While this dialogue had been going on in the library of Eccleston Square, Tom Dimsdale was still wending his way homewards with a feeling of weight in his mind and a presentiment of misfortune which overshadowed his whole soul. In vain he assured himself that this disappearance of Kate's was but temporary, and that the rumour of an engagement between her and Ezra was too ridiculous to be believed for a moment. Argue it as he would, the same dread, horrible feeling of impending trouble weighed upon him. Impossible as it was to imagine that Kate was false to him, it was strange that on the very day that this rumour reached his ears she should disappear from London. How bitterly he regretted now that he had allowed himself to be persuaded by John Girdlestone into ceasing to communicate with her. He began to realize that he had been duped, and that all these specious promises as to a future consent to their union had been so many baits to amuse him while the valuable present was slipping away. What could he do now to repair the past? His only course was to wait for the morrow and see whether the senior partner would appear at the offices. If he did so, the young man was determined that he should have an understanding with him.

So downcast was Tom that, on arriving at Phillimore Gardens, he would have slipped off to his room at once had he not met his burly father upon the stairs. "Bed!" roared the old man upon hearing his son's proposition. "Nothing of the sort, sir. Come down into the parlour and smoke a pipe with me. Your mother has been waiting for you all the evening."

"I am sorry to be late, mother," the lad said, kissing the old lady.
"I have been down at the docks all day and have been busy and worried."

Mrs. Dimsdale was sitting in her chair beside the fire, knitting, when her son came in. At the sound of his voice she glanced anxiously up at his face, with all her motherly instincts on the alert.

"What is it, my boy?" she said. "You don't look yourself. Something has gone wrong with you. Surely you're not keeping anything secret from your old mother?"

"Don't be so foolish as that, my boy," said the doctor earnestly. "If you have anything on your mind, out with it. There's nothing so far wrong but that it can't be set right, I'll be bound."

Thus pressed, their son told them all that had happened, the rumour which he had heard from Von Baumser at the Cock and Cowslip, and the subsequent visit to Eccleston Square. "I can hardly realize it all yet," he said in conclusion. "My head seems to be in a whirl, and I can't reason about it."

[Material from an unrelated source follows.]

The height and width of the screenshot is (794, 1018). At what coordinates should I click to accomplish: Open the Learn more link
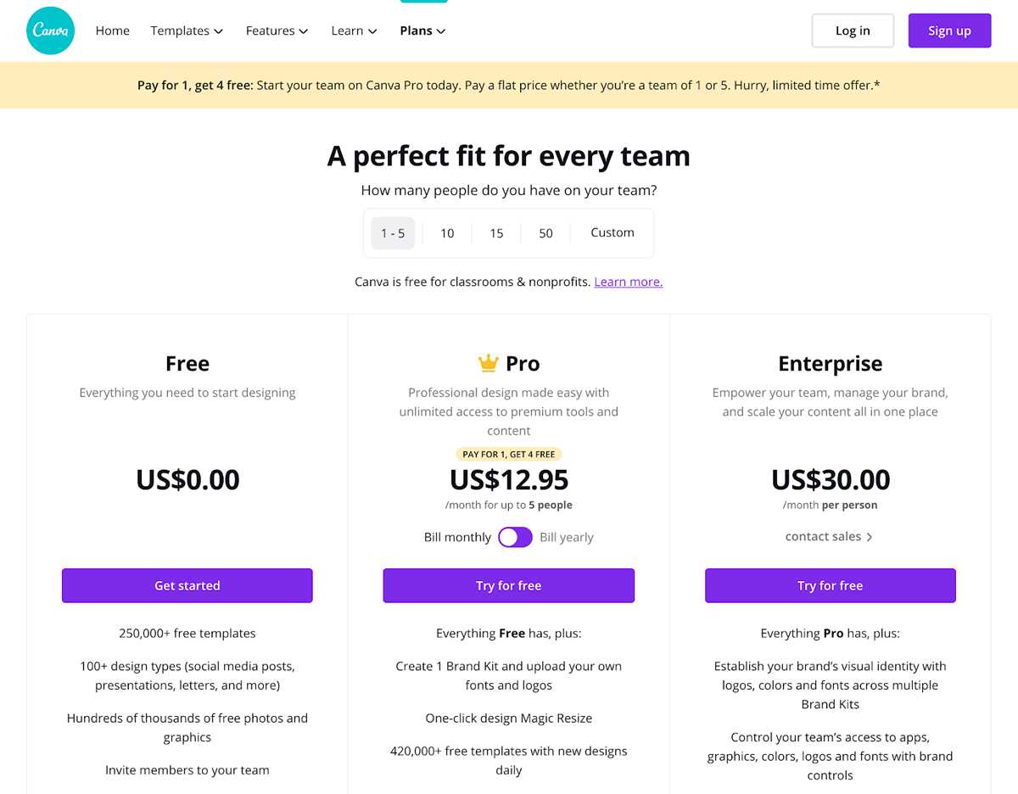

The old couple listened very attentively to his narrative, and were silent some little time after he had finished. His mother first broke the silence. "I was always sure," she said, "that we were wrong to stop our correspondence at the request of Mr. Girdlestone."

"It's easy enough to say that now," said Tom ruefully. "At the time it seemed as if we had no alternative."

"There's no use crying over spilt milk," remarked the old physician, who had been very grave during his son's narrative. "We must set to work and get things right again. There is one thing very certain, Tom, and that is that Kate Harston is a girl who never did or could do a dishonourable thing. If she said that she would wait for you, my boy, you may feel perfectly safe; and if you doubt her for one moment you ought to be deuced well ashamed of yourself."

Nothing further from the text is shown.